TBS: When did you first come to doubt that the theory of natural selection adequately explains the fact that living things appear to be designed—an appearance that even Richard Dawkins and Daniel Dennett freely admit?
After becoming a Christian, I started reading the creationist literature (there was no ID literature to speak of, then) and seeing the tension between Darwinism and the more conservative reading of Scripture that was customary in the evangelical circles in which I moved. But what decided me against Darwinism wasn’t its unacceptability to any preferred construal of Christianity. It was this.
We all have intuitions about what’s within the reach of chance and what isn’t. If I get out a fair coin and flip it three times, I might witness three heads in a row, no problem. I might even flip 10 heads in a row if given an hour or two to toss the coin. But getting 100, to say nothing of 1,000, heads in a row by chance seems completely absurd.
Well, when I was reading about the origin of life (this was in 1980), it seemed to me utterly ridiculous that chemistry left to its own devices could pull off this feat of forming first life. Once naturalism lost its hold on me with regard to the origin of life, skepticism of Darwinism vis-Ã -vis the subsequent history of life followed. Indeed, without naturalism to prop up Darwinism, the evidence for this unguided form of evolution is underwhelming, to say the least. Phillip Johnson showed this quite effectively in Darwin on Trial. Others have as well. I came to the same conclusion within a year after my conversion to Christianity.

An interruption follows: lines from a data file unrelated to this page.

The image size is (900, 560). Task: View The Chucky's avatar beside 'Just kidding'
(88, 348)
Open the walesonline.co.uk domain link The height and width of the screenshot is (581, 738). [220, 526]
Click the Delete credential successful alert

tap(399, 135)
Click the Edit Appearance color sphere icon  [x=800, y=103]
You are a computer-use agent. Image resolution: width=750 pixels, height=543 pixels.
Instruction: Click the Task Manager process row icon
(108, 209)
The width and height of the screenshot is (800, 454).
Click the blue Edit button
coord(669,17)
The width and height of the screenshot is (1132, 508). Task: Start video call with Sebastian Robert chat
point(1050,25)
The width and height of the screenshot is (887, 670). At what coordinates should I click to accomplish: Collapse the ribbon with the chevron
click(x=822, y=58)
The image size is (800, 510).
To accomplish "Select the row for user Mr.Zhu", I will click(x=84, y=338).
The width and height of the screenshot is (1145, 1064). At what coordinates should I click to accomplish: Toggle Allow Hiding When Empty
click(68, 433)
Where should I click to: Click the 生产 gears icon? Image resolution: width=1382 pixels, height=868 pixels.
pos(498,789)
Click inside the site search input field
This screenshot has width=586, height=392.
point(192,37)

My situation was the diametric opposite of Lee Strobel’s. He lost his faith in God when he was exposed in high school to the Miller-Urey experiment, which showed that certain basic building blocks of living systems might form by chance chemistry. He mistakenly inferred that life could easily be formed without the need of any actual design or teleology. For me it was the absurdity of chance chemistry forming anything that could even approach the complexity of the cell that for me undid chemical, and then Darwinian, evolution.
I subsequently coauthored a book with Jonathan Wells titled How to Be an Intellectually Fulfilled Atheist—Or Not, keying off of Richard Dawkins’s claim that Darwin made it possible to be an intellectually fulfilled atheist. The book covers the state of origin-of-life research as of 2008 and confirms that my intuitions back in the early 1980s were exactly right. There is no coherent account of a naturalistic origin of life. Indeed, the chemistry on which life is based, apart from any real teleology, resists the formation of the individual biomacromolecules necessary for life, to say nothing of bringing them all together in a cell..."
That is part one of the interview. It is interesting to comprehend the journey that an academic rising star embarked upon and the twists and turns that were driven by worldview and not science!